PoinBerita – Kabar Nasional & Internasional Terkini – 20 Juli 2026 | Belakangan ini, isu tentang kendaraan bermotor listrik telah menjadi sorotan di kalangan masyarakat. Salah satu contoh yang menarik perhatian adalah mobil listrik Geely EX2 berwarna pink yang viral di media sosial. Video yang menunjukkan mobil tersebut tetap melaju di jalurnya saat iring-iringan kendaraan dengan pengawalan melintas di jalan tol, memicu perdebatan di kalangan warganet.
Geely EX2 sendiri merupakan salah satu mobil listrik yang mulai mendapat perhatian di pasar Indonesia. Model ini mengusung desain kompak yang ditujukan untuk penggunaan di kawasan perkotaan dan menjadi salah satu pilihan kendaraan listrik dengan harga yang relatif terjangkau.
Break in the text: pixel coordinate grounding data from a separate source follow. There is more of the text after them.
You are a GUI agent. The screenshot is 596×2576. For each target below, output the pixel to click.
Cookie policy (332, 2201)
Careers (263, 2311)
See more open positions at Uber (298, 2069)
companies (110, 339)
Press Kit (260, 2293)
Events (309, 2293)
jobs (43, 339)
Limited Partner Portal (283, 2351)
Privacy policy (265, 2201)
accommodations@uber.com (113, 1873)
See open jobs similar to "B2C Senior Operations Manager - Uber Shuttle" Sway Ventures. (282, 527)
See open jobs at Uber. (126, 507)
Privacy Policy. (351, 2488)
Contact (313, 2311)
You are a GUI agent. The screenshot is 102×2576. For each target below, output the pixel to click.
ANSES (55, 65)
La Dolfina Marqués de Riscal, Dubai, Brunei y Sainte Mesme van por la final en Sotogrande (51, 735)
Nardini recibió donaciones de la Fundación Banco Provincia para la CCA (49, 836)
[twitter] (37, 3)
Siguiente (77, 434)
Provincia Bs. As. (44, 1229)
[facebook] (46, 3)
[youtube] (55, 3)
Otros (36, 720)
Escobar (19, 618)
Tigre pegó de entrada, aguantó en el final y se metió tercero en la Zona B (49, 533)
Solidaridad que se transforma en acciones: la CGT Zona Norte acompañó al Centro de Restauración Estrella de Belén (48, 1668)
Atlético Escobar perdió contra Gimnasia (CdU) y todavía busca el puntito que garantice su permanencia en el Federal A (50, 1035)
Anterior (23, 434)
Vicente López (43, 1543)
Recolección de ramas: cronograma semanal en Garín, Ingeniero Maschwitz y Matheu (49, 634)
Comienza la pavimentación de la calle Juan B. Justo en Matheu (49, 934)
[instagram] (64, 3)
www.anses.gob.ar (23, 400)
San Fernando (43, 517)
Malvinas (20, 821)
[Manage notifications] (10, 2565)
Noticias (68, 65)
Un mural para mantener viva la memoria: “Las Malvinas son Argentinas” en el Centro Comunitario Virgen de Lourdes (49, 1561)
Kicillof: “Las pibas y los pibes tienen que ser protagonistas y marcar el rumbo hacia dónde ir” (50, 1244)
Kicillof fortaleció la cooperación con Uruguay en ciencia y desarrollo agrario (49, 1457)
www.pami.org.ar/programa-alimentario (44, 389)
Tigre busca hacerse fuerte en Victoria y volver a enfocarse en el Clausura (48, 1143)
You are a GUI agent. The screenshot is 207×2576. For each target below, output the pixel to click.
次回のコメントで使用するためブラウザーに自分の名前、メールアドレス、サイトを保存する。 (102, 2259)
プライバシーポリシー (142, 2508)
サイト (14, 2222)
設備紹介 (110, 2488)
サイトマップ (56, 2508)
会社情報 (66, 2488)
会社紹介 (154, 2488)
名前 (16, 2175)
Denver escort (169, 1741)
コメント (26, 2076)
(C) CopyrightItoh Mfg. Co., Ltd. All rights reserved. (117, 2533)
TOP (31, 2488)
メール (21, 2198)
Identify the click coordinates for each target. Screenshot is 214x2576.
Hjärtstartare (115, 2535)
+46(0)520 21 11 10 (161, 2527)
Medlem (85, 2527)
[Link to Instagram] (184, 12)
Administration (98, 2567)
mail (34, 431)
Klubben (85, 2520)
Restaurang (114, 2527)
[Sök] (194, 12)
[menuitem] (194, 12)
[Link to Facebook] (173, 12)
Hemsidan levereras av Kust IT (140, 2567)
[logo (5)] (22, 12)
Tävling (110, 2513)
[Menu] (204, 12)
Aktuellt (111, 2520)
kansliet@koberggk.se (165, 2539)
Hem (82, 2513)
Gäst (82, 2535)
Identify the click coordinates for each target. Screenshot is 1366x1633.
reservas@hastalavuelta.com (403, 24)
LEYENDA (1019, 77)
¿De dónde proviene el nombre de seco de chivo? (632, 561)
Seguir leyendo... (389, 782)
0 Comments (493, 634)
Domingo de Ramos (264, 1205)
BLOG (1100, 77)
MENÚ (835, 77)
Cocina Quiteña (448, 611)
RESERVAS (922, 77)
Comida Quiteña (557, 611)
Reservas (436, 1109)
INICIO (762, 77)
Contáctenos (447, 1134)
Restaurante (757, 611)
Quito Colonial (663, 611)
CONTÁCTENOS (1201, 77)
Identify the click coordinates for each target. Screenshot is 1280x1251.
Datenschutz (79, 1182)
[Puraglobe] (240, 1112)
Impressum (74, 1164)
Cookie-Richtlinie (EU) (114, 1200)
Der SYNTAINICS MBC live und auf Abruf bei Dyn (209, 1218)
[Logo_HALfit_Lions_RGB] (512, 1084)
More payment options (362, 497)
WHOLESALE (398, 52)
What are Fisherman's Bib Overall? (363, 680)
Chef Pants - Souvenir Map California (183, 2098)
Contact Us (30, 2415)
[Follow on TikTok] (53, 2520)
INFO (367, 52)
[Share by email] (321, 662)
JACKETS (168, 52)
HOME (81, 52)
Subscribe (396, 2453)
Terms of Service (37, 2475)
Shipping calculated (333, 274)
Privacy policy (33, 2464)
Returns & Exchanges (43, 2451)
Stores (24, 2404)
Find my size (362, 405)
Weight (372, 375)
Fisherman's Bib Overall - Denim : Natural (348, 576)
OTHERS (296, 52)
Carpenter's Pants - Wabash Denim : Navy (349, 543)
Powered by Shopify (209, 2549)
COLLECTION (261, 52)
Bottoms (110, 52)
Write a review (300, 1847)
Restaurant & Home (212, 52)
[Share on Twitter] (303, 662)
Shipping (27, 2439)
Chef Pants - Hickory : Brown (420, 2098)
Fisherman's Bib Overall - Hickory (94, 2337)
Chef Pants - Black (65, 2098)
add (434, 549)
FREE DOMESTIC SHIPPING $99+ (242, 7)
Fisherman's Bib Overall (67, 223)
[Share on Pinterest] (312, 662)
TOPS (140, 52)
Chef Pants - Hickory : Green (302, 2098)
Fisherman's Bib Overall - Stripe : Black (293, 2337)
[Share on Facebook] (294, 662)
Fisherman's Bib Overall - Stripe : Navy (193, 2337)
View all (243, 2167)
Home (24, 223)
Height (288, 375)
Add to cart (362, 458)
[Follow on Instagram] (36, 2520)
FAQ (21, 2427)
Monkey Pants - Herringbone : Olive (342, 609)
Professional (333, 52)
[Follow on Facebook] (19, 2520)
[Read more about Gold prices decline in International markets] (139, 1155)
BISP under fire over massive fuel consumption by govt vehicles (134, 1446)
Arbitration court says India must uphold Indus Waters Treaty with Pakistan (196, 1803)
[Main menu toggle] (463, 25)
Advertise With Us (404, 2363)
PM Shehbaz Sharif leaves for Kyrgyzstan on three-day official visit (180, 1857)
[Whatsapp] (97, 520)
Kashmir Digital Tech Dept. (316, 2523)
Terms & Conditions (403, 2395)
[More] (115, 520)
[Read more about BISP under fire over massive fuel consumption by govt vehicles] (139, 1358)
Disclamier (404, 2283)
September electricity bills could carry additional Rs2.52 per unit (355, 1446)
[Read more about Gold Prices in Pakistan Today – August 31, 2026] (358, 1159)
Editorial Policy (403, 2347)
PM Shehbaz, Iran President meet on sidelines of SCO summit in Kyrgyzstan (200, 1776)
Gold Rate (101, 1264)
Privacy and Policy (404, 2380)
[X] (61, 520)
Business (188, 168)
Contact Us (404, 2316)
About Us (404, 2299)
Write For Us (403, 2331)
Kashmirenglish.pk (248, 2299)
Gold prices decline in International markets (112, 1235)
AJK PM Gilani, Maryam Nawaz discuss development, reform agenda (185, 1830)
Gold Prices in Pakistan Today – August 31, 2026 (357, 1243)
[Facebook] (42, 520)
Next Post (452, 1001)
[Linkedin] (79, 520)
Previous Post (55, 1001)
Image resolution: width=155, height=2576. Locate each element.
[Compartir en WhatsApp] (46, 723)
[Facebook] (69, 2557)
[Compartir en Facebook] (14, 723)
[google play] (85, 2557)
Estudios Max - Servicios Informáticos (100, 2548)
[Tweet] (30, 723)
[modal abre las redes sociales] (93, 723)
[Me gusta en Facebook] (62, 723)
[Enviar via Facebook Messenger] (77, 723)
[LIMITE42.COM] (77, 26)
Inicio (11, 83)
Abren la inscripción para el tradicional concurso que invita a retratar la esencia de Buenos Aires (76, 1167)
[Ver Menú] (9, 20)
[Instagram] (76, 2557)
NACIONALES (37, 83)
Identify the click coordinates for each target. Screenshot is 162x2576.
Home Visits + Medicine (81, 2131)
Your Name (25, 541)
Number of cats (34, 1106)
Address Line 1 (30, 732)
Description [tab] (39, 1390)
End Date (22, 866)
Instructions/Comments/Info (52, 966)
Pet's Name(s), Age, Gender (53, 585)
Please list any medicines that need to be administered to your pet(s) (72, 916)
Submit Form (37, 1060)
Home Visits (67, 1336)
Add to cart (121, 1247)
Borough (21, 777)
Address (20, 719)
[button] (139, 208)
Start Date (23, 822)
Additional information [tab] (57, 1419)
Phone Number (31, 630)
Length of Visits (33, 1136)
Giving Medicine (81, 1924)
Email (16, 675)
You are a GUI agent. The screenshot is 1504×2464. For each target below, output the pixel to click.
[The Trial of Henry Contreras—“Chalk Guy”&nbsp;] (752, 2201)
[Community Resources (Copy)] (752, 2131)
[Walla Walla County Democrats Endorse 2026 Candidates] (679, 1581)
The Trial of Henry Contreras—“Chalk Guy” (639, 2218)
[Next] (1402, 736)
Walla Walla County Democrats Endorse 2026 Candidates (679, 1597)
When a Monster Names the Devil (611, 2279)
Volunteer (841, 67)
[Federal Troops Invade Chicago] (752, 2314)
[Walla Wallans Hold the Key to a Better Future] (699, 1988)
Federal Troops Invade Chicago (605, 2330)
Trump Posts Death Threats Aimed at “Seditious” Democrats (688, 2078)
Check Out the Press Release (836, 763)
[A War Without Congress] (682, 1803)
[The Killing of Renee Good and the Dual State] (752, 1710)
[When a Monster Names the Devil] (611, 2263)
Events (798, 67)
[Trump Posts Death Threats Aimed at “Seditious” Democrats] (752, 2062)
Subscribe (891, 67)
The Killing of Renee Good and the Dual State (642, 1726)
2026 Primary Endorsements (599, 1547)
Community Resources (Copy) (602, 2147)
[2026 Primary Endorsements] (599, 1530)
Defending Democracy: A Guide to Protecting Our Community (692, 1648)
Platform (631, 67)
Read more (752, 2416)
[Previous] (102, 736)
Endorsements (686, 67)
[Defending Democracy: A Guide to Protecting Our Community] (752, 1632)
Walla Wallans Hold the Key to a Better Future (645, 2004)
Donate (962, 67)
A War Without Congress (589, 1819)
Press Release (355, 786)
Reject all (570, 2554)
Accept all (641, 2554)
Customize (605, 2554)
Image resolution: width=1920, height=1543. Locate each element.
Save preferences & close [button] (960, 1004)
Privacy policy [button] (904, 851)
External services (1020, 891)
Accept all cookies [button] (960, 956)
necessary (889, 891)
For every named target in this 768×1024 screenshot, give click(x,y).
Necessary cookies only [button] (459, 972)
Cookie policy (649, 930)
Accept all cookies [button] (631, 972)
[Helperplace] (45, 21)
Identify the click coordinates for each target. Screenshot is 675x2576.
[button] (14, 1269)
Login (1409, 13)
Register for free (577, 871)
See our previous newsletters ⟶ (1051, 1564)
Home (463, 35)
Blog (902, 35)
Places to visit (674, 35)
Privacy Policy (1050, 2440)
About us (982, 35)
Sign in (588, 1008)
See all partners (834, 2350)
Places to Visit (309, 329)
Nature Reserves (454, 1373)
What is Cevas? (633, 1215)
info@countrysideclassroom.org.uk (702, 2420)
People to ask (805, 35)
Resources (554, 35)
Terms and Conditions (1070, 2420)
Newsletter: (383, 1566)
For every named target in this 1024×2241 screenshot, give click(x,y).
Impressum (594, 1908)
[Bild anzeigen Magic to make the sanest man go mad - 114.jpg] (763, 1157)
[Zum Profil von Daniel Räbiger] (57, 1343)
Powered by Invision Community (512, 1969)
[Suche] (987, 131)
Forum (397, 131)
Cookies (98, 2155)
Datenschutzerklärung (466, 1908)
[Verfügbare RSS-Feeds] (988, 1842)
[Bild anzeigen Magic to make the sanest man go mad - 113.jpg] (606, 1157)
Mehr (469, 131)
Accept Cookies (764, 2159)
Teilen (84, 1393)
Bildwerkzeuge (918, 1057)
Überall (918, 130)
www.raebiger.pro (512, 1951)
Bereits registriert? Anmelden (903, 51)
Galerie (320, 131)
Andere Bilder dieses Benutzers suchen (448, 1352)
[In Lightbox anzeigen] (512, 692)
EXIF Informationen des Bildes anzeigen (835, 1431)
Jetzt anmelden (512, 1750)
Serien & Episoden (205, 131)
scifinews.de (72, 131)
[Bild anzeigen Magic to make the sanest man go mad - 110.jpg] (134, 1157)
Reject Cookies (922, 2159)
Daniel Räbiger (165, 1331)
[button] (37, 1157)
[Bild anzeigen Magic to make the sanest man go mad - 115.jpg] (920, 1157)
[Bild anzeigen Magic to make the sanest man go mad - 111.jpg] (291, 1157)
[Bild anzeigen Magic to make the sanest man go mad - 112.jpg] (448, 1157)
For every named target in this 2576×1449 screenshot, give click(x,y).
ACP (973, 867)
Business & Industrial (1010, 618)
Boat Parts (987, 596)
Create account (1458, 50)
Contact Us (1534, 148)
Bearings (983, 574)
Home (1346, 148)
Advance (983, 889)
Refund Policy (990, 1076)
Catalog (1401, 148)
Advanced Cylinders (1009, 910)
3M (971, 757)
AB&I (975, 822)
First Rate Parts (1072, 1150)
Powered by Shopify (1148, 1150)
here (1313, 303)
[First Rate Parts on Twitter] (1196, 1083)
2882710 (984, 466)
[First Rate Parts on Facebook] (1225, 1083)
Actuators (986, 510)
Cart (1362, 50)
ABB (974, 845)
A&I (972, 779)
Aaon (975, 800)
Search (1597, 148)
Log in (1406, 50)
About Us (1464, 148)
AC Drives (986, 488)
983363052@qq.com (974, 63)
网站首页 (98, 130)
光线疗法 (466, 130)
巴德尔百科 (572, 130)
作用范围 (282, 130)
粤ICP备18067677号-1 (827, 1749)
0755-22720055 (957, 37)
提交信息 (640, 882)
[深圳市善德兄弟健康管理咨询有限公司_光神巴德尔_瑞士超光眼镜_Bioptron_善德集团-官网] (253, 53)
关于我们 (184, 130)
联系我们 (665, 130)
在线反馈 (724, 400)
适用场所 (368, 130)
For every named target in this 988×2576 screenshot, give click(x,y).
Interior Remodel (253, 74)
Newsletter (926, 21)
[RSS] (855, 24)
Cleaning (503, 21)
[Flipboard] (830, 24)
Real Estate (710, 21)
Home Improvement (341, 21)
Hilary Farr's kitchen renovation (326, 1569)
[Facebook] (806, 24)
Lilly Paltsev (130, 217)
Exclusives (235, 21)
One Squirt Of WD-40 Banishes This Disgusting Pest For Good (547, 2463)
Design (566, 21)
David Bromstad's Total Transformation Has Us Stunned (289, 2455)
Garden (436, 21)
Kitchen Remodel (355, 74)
Bahkan, Geely EX2 masuk dalam daftar mobil listrik terlaris di Indonesia, dengan distribusi sebanyak 1.395 unit pada Mei 2026.
Di sisi lain, Pemerintah Provinsi DKI Jakarta menargetkan seluruh armada transportasi umum di ibu kota menggunakan kendaraan listrik atau electric vehicle (EV) pada 2030. Langkah ini menjadi bagian dari upaya mengurangi emisi gas buang sekaligus mendukung terciptanya sistem transportasi yang lebih ramah lingkungan. Kepala Dinas Perhubungan DKI Jakarta, Budi Awaluddin, mengatakan proses transisi menuju kendaraan listrik dilakukan secara bertahap, dengan target jangka menengah menghadirkan 10.000 unit armada transportasi umum berbasis listrik pada 2027.
Upaya ini juga didukung oleh peluncuran motor listrik VinFast di Indonesia, yang menawarkan skema kepemilikan daya yang fleksibel, mulai dari sistem berlangganan hingga kepemilikan baterai secara penuh. CEO VinFast E-Motorcycle Indonesia, Yordan Satriadi, menjelaskan bahwa terdapat tiga skema pembelian utama, dengan opsi dua baterai disediakan bagi pengguna yang menginginkan performa maksimal.
Namun, pakar otomotif dari Institut Teknologi Bandung (ITB), Yannes Martinus Pasaribu, menilai bahwa pembuatan motor listrik murni buatan Indonesia masih belum realistis untuk diwujudkan dalam jangka pendek. Hal ini disebabkan oleh ketergantungan pada komponen impor, seperti sel baterai dan magnet permanen berbasis tanah jarang.
Meskipun demikian, upaya menuju transportasi yang lebih ramah lingkungan terus dilakukan. Pemerintah dan pelaku industri terus berupaya meningkatkan kesadaran masyarakat tentang pentingnya mengurangi emisi gas buang dan meningkatkan penggunaan kendaraan listrik. Dengan demikian, diharapkan bahwa Indonesia dapat menuju masa depan yang lebih ramah lingkungan dan berkelanjutan.
Kesimpulan dari semua ini adalah bahwa kendaraan bermotor listrik merupakan salah satu solusi untuk mengurangi emisi gas buang dan meningkatkan kualitas udara. Dengan upaya yang terus-menerus dari pemerintah dan pelaku industri, diharapkan bahwa Indonesia dapat mencapai target menuju transportasi yang lebih ramah lingkungan pada 2030.